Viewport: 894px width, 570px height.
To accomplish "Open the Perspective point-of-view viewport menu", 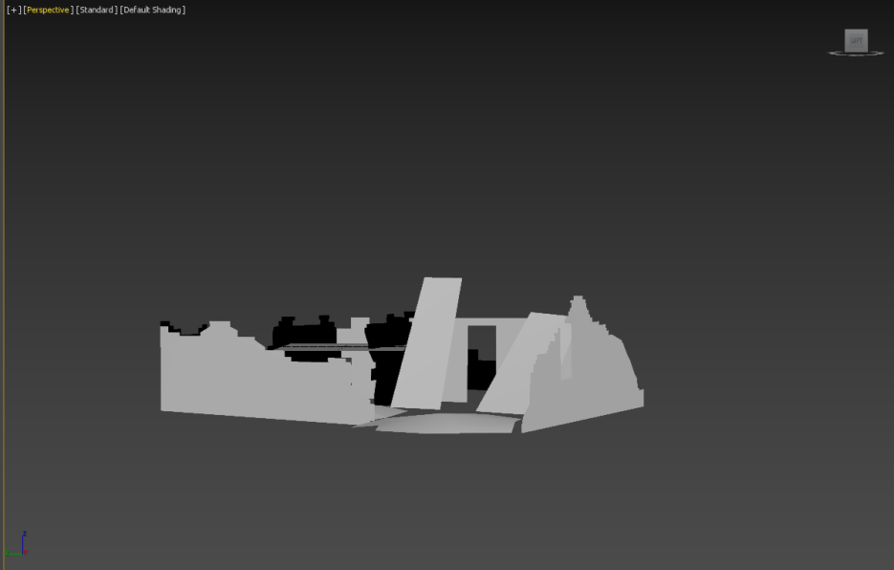I will point(49,10).
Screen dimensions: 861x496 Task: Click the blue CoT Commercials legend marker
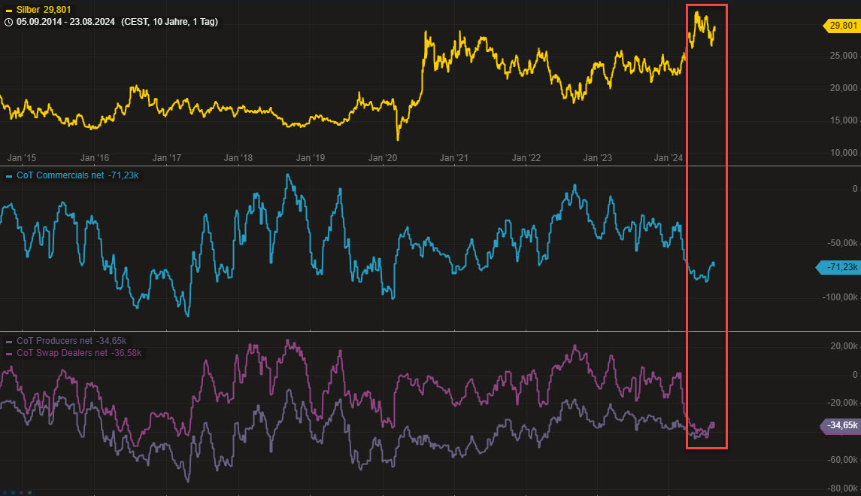click(x=8, y=175)
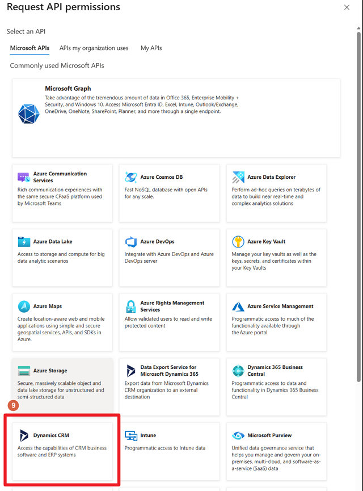Select the Azure Cosmos DB icon
Image resolution: width=363 pixels, height=491 pixels.
point(131,177)
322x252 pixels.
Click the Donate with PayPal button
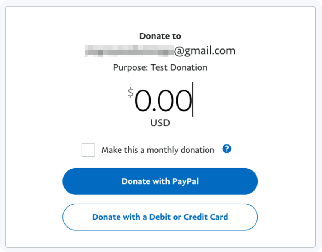[160, 181]
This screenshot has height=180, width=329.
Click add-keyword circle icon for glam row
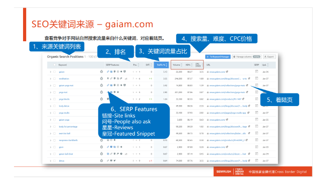[x=102, y=147]

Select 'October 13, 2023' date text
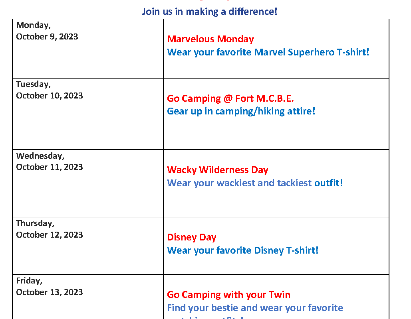pos(50,292)
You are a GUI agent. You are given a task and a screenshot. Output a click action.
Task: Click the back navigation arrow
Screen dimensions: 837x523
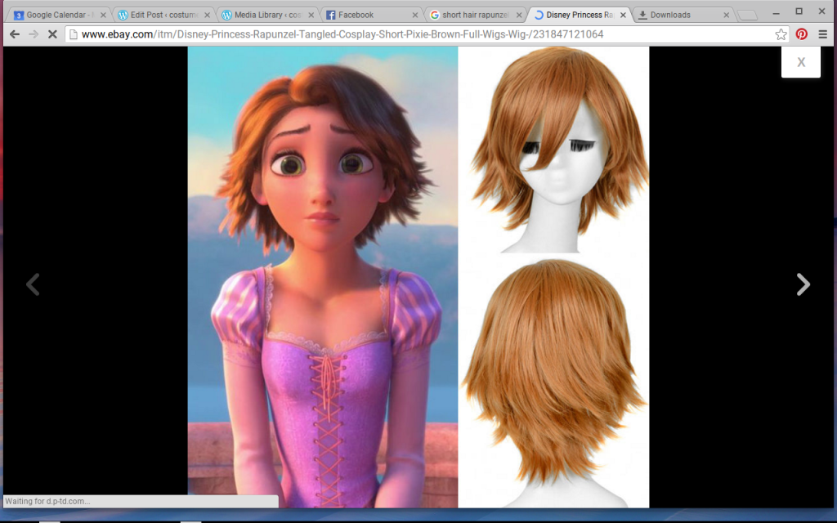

-----

I need the lines from the one holding "Select 'October 13, 2023' date text" through the last line of the entries set down exactly, with every picture left out.

Select 'October 13, 2023' date text
pos(50,292)
You are a GUI agent. You are given a task and a screenshot. Output a click action.
Task: Click the back navigation arrow
Screen dimensions: 837x523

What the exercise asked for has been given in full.